# Mating different Species: Star and Leopard Tortoise?



## dongphx (Jun 21, 2020)

Does anyone know if a Male Star Tortoise can mate with a Female Leopard Tortoise? Has is been done before and what did they look like?


----------



## Tom (Jun 21, 2020)

No. No. No. And no.

No hybrids. No mixing species. No thank you.


----------



## dongphx (Jun 21, 2020)

Tom said:


> No. No. No. And no.
> 
> No hybrids. No mixing species. No thank you.



Was curious, wasn't trying to breed them. I was taking care of my friends Leopard tortoise and it seemed to be trying to hump my female Star tortoise. Thanks for the advice.


----------



## Tom (Jun 22, 2020)

dongphx said:


> Was curious, wasn't trying to breed them. I was taking care of my friends Leopard tortoise and it seemed to be trying to hump my female Star tortoise. Thanks for the advice.

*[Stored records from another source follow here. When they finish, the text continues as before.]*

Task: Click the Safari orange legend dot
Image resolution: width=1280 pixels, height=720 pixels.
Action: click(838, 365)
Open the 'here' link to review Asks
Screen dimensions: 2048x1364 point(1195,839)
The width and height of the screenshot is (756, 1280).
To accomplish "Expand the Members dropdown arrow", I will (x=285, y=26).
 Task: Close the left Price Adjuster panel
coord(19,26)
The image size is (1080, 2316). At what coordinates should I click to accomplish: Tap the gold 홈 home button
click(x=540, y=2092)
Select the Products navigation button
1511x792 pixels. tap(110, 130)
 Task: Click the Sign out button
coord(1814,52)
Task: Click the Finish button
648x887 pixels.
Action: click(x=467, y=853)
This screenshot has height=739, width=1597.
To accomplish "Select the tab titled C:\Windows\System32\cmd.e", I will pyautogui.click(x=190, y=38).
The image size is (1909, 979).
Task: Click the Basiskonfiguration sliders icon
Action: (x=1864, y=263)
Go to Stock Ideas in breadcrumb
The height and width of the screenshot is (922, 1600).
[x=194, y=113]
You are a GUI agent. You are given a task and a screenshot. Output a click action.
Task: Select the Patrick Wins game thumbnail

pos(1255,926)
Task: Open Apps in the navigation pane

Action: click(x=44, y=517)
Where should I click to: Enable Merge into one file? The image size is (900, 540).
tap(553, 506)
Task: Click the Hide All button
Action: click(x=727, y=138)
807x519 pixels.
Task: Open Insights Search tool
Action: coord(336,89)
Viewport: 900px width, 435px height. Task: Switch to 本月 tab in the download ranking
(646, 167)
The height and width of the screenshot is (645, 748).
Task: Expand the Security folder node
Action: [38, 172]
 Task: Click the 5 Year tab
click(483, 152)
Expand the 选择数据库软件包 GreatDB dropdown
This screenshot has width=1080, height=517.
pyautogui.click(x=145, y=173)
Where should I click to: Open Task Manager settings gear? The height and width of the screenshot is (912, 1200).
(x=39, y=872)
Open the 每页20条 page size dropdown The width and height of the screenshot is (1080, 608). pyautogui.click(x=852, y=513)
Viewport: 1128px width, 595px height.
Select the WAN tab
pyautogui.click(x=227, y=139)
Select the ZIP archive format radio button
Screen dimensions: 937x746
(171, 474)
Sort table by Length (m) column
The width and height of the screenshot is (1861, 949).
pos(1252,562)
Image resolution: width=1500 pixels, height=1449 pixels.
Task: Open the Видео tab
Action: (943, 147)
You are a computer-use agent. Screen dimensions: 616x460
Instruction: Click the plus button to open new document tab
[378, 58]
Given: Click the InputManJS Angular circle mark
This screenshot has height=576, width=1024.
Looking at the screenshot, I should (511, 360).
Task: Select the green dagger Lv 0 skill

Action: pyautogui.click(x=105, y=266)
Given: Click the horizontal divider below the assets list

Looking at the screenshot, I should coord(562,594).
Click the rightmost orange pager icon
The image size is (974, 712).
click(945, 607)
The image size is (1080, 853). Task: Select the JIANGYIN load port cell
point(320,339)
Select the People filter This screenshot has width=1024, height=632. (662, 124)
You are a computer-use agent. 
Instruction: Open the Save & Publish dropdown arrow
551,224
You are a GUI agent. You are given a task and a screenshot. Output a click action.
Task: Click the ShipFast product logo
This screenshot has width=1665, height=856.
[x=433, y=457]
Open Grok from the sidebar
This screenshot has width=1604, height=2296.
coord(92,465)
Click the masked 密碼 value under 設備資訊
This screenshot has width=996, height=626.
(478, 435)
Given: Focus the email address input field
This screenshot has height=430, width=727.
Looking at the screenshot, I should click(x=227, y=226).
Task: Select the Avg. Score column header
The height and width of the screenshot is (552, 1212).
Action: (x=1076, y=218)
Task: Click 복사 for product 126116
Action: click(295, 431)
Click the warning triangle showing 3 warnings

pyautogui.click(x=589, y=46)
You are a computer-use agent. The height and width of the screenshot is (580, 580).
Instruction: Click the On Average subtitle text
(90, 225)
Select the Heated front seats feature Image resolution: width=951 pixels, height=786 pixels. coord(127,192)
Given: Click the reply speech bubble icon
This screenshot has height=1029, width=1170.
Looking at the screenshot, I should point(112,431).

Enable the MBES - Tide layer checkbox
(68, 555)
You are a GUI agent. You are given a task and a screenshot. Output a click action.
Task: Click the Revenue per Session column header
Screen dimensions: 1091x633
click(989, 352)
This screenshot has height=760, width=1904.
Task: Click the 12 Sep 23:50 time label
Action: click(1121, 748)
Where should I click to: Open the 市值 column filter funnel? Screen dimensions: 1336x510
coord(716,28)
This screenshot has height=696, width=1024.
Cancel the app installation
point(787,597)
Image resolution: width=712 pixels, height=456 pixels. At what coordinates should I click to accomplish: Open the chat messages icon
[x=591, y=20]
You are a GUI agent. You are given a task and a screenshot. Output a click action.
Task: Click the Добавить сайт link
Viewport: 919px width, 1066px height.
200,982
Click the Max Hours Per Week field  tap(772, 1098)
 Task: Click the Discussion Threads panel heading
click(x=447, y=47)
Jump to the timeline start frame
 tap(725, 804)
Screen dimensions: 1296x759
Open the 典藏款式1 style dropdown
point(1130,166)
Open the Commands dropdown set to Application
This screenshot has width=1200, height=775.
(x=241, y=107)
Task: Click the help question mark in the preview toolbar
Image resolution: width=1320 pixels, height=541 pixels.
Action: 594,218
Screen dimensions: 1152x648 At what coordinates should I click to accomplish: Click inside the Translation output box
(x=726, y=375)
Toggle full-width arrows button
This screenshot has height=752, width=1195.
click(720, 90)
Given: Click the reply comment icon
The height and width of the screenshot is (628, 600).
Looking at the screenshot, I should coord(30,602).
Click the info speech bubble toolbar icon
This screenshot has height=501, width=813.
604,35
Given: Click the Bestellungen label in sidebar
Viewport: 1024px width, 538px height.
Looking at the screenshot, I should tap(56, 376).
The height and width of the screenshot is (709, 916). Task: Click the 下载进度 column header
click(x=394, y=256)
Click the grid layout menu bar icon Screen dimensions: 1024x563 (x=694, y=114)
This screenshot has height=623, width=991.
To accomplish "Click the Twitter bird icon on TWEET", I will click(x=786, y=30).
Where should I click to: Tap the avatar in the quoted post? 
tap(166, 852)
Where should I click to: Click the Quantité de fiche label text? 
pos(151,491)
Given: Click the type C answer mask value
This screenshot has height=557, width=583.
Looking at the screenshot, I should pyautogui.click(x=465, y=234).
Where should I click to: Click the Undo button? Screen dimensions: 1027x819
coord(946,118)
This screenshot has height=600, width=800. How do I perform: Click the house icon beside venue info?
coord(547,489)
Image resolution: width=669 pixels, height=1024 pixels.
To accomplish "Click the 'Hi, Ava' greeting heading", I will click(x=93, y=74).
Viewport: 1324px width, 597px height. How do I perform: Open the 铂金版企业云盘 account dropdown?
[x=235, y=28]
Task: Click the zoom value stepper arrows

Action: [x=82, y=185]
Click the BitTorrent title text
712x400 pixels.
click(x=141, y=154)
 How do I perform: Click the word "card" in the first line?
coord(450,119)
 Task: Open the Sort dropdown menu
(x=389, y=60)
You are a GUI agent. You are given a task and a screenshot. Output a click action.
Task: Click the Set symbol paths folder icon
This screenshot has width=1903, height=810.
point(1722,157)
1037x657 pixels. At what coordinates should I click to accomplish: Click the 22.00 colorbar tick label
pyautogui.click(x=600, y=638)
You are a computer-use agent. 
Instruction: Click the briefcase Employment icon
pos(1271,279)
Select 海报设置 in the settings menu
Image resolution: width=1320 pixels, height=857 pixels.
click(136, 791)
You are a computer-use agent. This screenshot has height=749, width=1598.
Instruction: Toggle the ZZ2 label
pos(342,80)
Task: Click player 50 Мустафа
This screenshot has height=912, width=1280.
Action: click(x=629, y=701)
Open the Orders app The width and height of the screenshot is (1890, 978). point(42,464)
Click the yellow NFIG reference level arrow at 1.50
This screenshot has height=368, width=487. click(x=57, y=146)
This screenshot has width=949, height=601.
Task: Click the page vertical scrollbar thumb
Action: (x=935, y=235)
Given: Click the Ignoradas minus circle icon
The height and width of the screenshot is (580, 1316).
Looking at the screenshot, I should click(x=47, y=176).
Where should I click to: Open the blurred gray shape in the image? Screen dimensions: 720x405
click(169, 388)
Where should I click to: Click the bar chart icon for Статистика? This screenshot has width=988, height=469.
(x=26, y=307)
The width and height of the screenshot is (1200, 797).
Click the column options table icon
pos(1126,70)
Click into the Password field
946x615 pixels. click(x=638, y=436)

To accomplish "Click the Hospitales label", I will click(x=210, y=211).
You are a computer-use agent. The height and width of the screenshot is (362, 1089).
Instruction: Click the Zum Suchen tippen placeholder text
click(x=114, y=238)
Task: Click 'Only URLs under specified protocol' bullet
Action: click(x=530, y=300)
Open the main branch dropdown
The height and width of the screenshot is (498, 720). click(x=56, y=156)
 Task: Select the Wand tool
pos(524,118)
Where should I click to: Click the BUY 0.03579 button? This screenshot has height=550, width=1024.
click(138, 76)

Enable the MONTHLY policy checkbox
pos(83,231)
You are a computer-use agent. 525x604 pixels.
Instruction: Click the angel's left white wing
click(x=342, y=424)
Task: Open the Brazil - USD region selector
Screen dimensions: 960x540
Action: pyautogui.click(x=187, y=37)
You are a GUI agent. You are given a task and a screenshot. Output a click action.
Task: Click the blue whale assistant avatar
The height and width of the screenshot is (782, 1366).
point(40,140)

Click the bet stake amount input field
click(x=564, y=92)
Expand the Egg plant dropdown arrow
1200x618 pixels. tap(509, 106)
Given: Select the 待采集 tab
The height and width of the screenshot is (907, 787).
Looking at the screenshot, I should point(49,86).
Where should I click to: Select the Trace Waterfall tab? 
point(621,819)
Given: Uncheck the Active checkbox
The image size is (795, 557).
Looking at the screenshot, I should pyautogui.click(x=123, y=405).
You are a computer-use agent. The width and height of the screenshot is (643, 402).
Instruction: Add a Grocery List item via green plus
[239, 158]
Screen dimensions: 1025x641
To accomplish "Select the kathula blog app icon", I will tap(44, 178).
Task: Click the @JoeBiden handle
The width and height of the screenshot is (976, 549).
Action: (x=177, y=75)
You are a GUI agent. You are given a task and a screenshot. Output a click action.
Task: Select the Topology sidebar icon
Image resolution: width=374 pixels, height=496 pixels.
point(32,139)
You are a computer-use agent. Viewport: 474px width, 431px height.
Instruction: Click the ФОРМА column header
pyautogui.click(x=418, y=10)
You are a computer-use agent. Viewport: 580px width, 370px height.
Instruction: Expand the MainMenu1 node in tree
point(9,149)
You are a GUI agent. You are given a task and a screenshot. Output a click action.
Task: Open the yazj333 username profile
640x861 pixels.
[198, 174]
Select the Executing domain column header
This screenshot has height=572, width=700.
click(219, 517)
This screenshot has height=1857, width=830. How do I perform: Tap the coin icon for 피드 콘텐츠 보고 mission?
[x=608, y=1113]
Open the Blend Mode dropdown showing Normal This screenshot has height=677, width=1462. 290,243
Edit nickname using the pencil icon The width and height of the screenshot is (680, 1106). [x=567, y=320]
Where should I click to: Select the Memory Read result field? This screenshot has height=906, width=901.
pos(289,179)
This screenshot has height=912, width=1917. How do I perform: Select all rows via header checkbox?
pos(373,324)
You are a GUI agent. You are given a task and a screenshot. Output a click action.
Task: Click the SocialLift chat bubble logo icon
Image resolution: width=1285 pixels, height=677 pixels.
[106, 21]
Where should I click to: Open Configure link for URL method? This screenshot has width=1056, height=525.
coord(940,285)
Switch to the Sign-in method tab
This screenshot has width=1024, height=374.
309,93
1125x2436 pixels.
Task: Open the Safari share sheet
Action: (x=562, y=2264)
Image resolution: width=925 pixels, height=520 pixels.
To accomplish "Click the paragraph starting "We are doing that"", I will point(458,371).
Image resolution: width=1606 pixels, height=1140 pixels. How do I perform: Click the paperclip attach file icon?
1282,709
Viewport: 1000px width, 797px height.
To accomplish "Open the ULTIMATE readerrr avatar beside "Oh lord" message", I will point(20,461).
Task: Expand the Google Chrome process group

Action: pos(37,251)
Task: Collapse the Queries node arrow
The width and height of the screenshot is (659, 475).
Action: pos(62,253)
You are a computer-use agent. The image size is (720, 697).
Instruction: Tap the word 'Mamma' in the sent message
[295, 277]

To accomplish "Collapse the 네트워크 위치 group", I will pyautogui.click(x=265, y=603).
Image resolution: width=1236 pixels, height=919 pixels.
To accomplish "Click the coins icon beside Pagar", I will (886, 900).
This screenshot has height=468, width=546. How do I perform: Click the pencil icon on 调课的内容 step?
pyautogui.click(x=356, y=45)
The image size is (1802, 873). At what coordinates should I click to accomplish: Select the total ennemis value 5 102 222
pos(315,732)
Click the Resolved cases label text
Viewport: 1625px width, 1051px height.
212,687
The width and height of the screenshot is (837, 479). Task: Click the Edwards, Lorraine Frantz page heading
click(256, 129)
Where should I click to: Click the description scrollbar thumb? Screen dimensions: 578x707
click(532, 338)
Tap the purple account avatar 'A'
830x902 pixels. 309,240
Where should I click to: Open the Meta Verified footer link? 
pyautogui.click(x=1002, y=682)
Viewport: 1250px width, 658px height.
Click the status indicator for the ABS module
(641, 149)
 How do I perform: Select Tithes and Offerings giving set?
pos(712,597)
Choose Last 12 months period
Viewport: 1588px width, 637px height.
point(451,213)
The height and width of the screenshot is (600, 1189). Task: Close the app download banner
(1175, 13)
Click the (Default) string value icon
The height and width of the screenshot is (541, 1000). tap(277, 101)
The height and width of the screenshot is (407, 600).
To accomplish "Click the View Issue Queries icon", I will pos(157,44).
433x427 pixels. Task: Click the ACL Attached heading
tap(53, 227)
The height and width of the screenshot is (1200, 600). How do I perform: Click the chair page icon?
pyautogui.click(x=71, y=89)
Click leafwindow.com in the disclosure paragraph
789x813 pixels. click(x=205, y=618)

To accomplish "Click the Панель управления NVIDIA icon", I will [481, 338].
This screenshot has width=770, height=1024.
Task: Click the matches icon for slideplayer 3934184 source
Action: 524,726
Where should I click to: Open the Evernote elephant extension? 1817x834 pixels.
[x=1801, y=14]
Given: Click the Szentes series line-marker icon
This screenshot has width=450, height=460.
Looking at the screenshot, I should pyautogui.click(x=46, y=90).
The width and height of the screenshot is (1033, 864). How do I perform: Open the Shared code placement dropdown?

They should not be in the same enclosure. You are risking their lives. Species should never be mixed.


----------



## Maggie3fan (Jun 22, 2020)

Even simply caring for a friends tortoise it needs to be quarenteed. You never never ever put 2 strange tortoises together. You are endangering your own tortoise without a quarante period and that's generally around 6 weeks. Please don't think that we are all jumping on you, it's that it is such a breach of good husbandry and we get worried about the tortoise...your tortoise


----------



## Blackdog1714 (Jun 22, 2020)

Just think back to everytime an explorer from the old world went somewhere in the new world and met a native peoples. Its the old my diseases are stronger than yours. BTW Nod of the cap to you for house sitting a friends tort- puts you on the short list of good friends!


----------